Tiene l'industria alimentare, con un valore aggiunto in crescita dell'1,8% a prezzi correnti, con una diminuzione dell'1,8% in volume. Rispetto al 2019, nel 2020 è calata anche l'occupazione nel settore primario (-2,3%), con riduzioni sia per la componente del lavoro dipendente (-3,3%) e imprenditoriale (-1,8%). Difficile anche la situazione reddituale nel settore primario, con un calo del 2,3% per i redditi da lavoro dipendente. Brusco ridimensionamento anche per gli investimenti fissi, in calo a valori correnti del 12,3% e in volume (-12,2%).
Analizzando la situazione per filiere, nel 2020 l'Istat rileva un forte calo per l'olio d'oliva, con un sensibile calo in volume (-14,5%) che in valore (-22,4%), in particolare al Sud Italia, regioni nel quale si concentra gran parte della produzione nazionale. Scende anche la produzione 2020 di vino, con una contrazione del 2% nei volumi prodotti.
Perdite anche per le coltivazioni leguminose, che dopo il forte boom degli ultimi cinque anni, durante i quali era stata raggiunta una crescita complessiva del 50%, hanno registrato un calo in volume del 5% e del 3,3% in valore. Volumi in discesa anche per il florovivaismo (-8,4% in volume).
Difficoltà anche per il comparto zootecnico, che ha dovuto fare i conti con la riduzione dei consumi di carne, riducendo così la macellazione delle carni animali, del 3,6% in volume e del 7,7% in valore.

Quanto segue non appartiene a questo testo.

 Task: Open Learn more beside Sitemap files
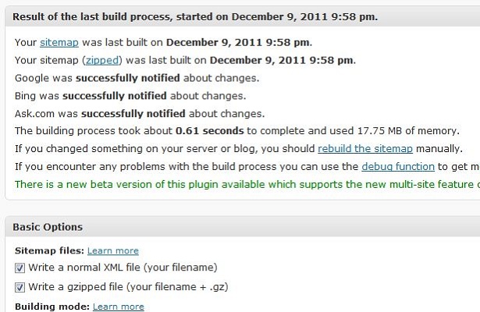click(x=113, y=251)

Per trovare i trend positivi di ortaggi, frutta e cereali. Le colture orticole hanno fatto registrare un lieve aumento dello 0,2% in volume e del 3,1% in valore. Importanti incrementi si sono registrati per patate, pomodori, fagioli freschi e cavoli, mentre sono scesi radicchi, asparagi e lattughe. Se da una parte la frutta estiva, complice il freddo primaverile, ha visto forti contrazioni per albicocche, pesche, nettarine e susine, la frutta ha ritrovato il sorriso con nocciole (+36,5% in volume) e per le pere (+35,5%).
Buone performance anche per i cereali, in crescita del 3% in volume e del +8% in valore, grazie all'impennata dei prezzi dovuta al forte incremento della domanda mondiale. La produzione delle attività secondarie, come già detto, si è ridotto nel 20,3% in volumi e del 20,6% in valore, pari a una perdita complessiva di 1,2 miliardi di euro.